__Given instruction__:
Write out all of the following lines again, substituting "Where do I click to" for each "Where should I click to" and leaving everything else as it is.
----------------
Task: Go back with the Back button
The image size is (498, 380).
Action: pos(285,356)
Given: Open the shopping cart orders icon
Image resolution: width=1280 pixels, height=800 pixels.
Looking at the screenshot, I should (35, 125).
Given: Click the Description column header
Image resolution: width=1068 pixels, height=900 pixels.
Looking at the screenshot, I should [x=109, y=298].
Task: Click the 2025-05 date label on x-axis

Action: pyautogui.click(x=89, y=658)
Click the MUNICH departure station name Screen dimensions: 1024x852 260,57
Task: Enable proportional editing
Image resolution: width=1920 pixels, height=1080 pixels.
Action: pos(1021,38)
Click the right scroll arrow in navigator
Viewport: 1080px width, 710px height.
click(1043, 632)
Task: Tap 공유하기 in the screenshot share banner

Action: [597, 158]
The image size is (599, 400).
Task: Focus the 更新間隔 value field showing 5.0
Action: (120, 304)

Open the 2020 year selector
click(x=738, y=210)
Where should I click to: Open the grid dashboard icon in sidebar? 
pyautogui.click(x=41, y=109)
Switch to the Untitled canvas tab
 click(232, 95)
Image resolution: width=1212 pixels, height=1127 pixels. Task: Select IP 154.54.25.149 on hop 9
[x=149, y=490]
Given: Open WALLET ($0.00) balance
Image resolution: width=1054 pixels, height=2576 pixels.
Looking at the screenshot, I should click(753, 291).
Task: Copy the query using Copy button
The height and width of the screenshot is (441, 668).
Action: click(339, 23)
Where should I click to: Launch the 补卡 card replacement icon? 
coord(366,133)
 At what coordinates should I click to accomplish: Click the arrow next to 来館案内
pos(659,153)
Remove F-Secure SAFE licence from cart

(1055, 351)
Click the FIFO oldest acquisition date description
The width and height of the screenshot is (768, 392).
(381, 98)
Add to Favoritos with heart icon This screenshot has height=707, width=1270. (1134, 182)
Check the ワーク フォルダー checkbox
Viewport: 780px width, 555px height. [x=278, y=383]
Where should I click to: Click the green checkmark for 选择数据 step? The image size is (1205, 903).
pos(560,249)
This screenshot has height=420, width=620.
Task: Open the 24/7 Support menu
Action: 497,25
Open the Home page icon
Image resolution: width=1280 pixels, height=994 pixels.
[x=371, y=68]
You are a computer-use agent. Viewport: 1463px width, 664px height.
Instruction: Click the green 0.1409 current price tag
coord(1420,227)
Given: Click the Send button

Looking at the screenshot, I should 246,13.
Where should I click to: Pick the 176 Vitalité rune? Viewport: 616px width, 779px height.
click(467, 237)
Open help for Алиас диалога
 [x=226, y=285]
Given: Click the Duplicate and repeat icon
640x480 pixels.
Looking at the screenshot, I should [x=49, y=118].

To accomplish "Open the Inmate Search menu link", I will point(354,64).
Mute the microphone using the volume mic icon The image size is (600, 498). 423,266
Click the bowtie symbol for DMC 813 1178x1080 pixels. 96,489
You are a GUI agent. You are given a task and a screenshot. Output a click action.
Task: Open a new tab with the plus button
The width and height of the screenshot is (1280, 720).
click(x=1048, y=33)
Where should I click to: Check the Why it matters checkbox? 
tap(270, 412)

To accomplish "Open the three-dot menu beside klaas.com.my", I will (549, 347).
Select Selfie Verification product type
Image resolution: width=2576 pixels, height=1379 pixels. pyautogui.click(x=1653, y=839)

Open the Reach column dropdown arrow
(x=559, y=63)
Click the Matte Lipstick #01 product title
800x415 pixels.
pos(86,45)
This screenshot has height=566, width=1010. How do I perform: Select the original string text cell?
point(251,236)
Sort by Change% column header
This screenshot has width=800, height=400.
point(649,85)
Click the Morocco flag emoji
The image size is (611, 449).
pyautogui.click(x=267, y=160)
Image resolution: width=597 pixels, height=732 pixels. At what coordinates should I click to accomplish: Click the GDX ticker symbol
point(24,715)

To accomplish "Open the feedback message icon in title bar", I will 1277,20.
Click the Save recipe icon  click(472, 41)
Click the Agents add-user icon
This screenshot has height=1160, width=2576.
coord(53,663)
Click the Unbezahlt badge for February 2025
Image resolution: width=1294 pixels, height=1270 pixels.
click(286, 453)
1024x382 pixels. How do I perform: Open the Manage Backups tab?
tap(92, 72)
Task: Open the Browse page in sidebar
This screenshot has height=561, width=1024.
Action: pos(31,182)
----------------
__Response to this exercise__:
Task: Go back with the Back button
The image size is (498, 380).
Action: pos(285,356)
Given: Open the shopping cart orders icon
Image resolution: width=1280 pixels, height=800 pixels.
Looking at the screenshot, I should (35, 125).
Given: Click the Description column header
Image resolution: width=1068 pixels, height=900 pixels.
Looking at the screenshot, I should [x=109, y=298].
Task: Click the 2025-05 date label on x-axis

Action: pyautogui.click(x=89, y=658)
Click the MUNICH departure station name Screen dimensions: 1024x852 260,57
Task: Enable proportional editing
Image resolution: width=1920 pixels, height=1080 pixels.
Action: pos(1021,38)
Click the right scroll arrow in navigator
Viewport: 1080px width, 710px height.
click(1043, 632)
Task: Tap 공유하기 in the screenshot share banner

Action: [597, 158]
The image size is (599, 400).
Task: Focus the 更新間隔 value field showing 5.0
Action: (120, 304)

Open the 2020 year selector
click(x=738, y=210)
Where do I click to: Open the grid dashboard icon in sidebar? 
pyautogui.click(x=41, y=109)
Switch to the Untitled canvas tab
 click(232, 95)
Image resolution: width=1212 pixels, height=1127 pixels. Task: Select IP 154.54.25.149 on hop 9
[x=149, y=490]
Given: Open WALLET ($0.00) balance
Image resolution: width=1054 pixels, height=2576 pixels.
Looking at the screenshot, I should click(753, 291).
Task: Copy the query using Copy button
The height and width of the screenshot is (441, 668).
Action: click(339, 23)
Where do I click to: Launch the 补卡 card replacement icon? 
coord(366,133)
 At what coordinates should I click to accomplish: Click the arrow next to 来館案内
pos(659,153)
Remove F-Secure SAFE licence from cart

(1055, 351)
Click the FIFO oldest acquisition date description
The width and height of the screenshot is (768, 392).
(381, 98)
Add to Favoritos with heart icon This screenshot has height=707, width=1270. (1134, 182)
Check the ワーク フォルダー checkbox
Viewport: 780px width, 555px height. [x=278, y=383]
Where do I click to: Click the green checkmark for 选择数据 step? The image size is (1205, 903).
pos(560,249)
This screenshot has height=420, width=620.
Task: Open the 24/7 Support menu
Action: 497,25
Open the Home page icon
Image resolution: width=1280 pixels, height=994 pixels.
[x=371, y=68]
You are a computer-use agent. Viewport: 1463px width, 664px height.
Instruction: Click the green 0.1409 current price tag
coord(1420,227)
Given: Click the Send button

Looking at the screenshot, I should 246,13.
Where do I click to: Pick the 176 Vitalité rune? Viewport: 616px width, 779px height.
click(467, 237)
Open help for Алиас диалога
 [x=226, y=285]
Given: Click the Duplicate and repeat icon
640x480 pixels.
Looking at the screenshot, I should [x=49, y=118].

To accomplish "Open the Inmate Search menu link", I will point(354,64).
Mute the microphone using the volume mic icon The image size is (600, 498). 423,266
Click the bowtie symbol for DMC 813 1178x1080 pixels. 96,489
You are a GUI agent. You are given a task and a screenshot. Output a click action.
Task: Open a new tab with the plus button
The width and height of the screenshot is (1280, 720).
click(x=1048, y=33)
Where do I click to: Check the Why it matters checkbox? 
tap(270, 412)

To accomplish "Open the three-dot menu beside klaas.com.my", I will (549, 347).
Select Selfie Verification product type
Image resolution: width=2576 pixels, height=1379 pixels. pyautogui.click(x=1653, y=839)

Open the Reach column dropdown arrow
(x=559, y=63)
Click the Matte Lipstick #01 product title
800x415 pixels.
pos(86,45)
This screenshot has height=566, width=1010. How do I perform: Select the original string text cell?
point(251,236)
Sort by Change% column header
This screenshot has width=800, height=400.
point(649,85)
Click the Morocco flag emoji
The image size is (611, 449).
pyautogui.click(x=267, y=160)
Image resolution: width=597 pixels, height=732 pixels. At what coordinates should I click to accomplish: Click the GDX ticker symbol
point(24,715)

To accomplish "Open the feedback message icon in title bar", I will 1277,20.
Click the Save recipe icon  click(472, 41)
Click the Agents add-user icon
This screenshot has height=1160, width=2576.
coord(53,663)
Click the Unbezahlt badge for February 2025
Image resolution: width=1294 pixels, height=1270 pixels.
click(286, 453)
1024x382 pixels. How do I perform: Open the Manage Backups tab?
tap(92, 72)
Task: Open the Browse page in sidebar
This screenshot has height=561, width=1024.
Action: pos(31,182)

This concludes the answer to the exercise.